Hibbertia horricomis is a species of flowering plant in the family Dilleniaceae and is endemic to a restricted area of New South Wales. It is a small, erect to spreading shrub with hairy foliage, linear to elliptic leaves, and yellow flowers with about twenty stamens arranged around the two hairy carpels.

== Description ==
Hibbertia horricomis is an erect to spreading shrub that typically grows to a height of up to 30 cm with hairy foliage. The leaves are linear to elliptic, 3–7 mm long and about 1 mm wide with a pimply upper surface. The flowers are arranged singly on the ends of the branchlets and are sessile. The five sepals are joined at the base, the two outer sepal lobes egg-shaped, 6.8–7.3 mm long and the inner lobes slightly shorter. The five petals are egg-shaped with the narrower end towards the base, yellow, 7.5–9.5 mm long.

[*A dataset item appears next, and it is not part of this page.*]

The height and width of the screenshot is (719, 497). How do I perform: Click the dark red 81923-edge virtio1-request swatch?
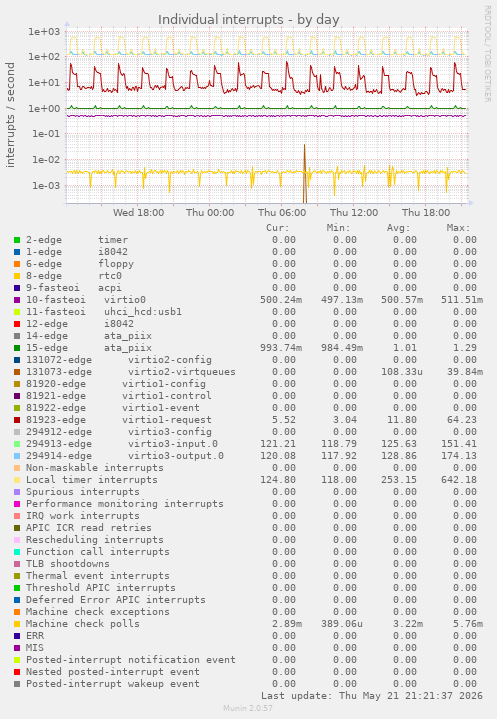pos(17,420)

There are twenty to twenty-four stamens arranged around two hairy carpels, each carpel with four ovules.

== Taxonomy ==
Hibbertia horricomis was first formally described in 2013 by Hellmut R. Toelken in the Journal of the Adelaide Botanic Gardens from specimens collected in Deua National Park in 1984. The specific epithet (horricomis) means "bristly", referring to the stiff spreading hairs on the leaves and branches.

== Distribution and habitat ==
This hibbertia grows in open forest on ridges and steep slopes in Deua National Park on the Southern Tablelands of New South Wales.